İzmir'de yakalanan ve FETÖ/PDY'nin üst düzey isimlerinden biri olan Yusuf Bekmezci'nin yargılandığı davada gizli tanık olarak dinlenen “Zaman” kod adlı kişi, Recep Tayyip Erdoğan'a, Başbakan iken birçok kez suikast girişiminde bulunduğunu söyledi. Gizli tanık, “Erdoğan'ın attan düştüğü gün, o ata çeşitli ilaçlar verdiler. Amaçları Erdoğan'ı attan düşürüp boynunun kırılmasıydı. Erdoğan için sıralı zehir kullandıklarını da biliyorum.” şeklinde konuştu.

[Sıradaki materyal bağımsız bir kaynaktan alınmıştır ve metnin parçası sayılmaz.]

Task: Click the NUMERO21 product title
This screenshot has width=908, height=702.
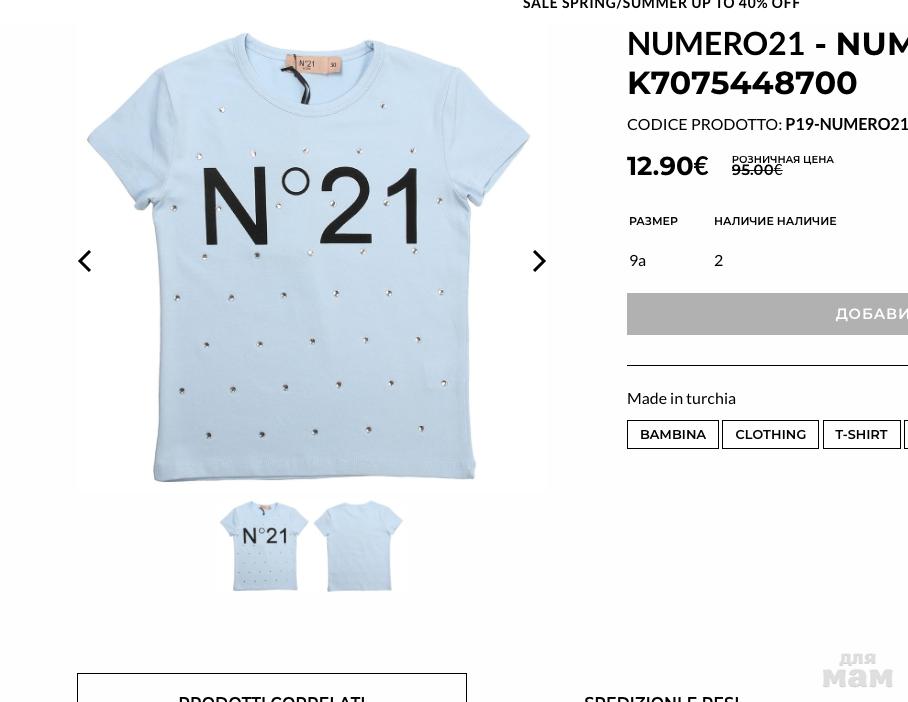Action: pyautogui.click(x=767, y=63)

İzmir Cumhuriyet Başsavcılığınca FETÖ/PDY'nin Ege Bölgesi ve İzmir'deki ana finansörleri, tepe yöneticileri ve önde gelen iş insanlarıyla sözde imam-ağabeylerini konu alan soruşturma dosyası kapsamında aranan, FETÖ/PDY'nin sözde Karşıyaka eyalet imamı Akif Sarı'nın yeri Terörle Mücadele (TEM) Şube Müdürlüğü ekiplerince tespit edildi. Takibe alınan Sarı, Bornova'da örgütün sözde Çiğli eyalet imamı Fatih Mehmet Arslan ile buluştu. Bunun üzerine ekipler, Arslan'ı da takibe aldı. Yapılan takipte, Fatih Mehmet Arslan'ın yaklaşık 3 ay boyunca Çiğli'de bulunan lüks bir siteden yalnızca market alışverişi için dışarıya çıktığını belirledi. Aylar süren takibin ardından ekipler, eve operasyon düzenledi. Operasyonda, aynı soruşturma kapsamında aranan Yusuf Bekmezci, Sarı ve Arslan gözaltına alındı. 2016 yılından bu yana aranan Bekmezci'nin, örgüt elebaşı Gülen'in en yakınlarından biri olduğu ve “kadim abi-irşatçı” olarak nitelendirildiği tespit edildi. Bekmezci, 23 Ocak'ta, emniyetteki işlemlerinin tamamlanmasının ardından sevk edildiği Mahkemece tutuklandı.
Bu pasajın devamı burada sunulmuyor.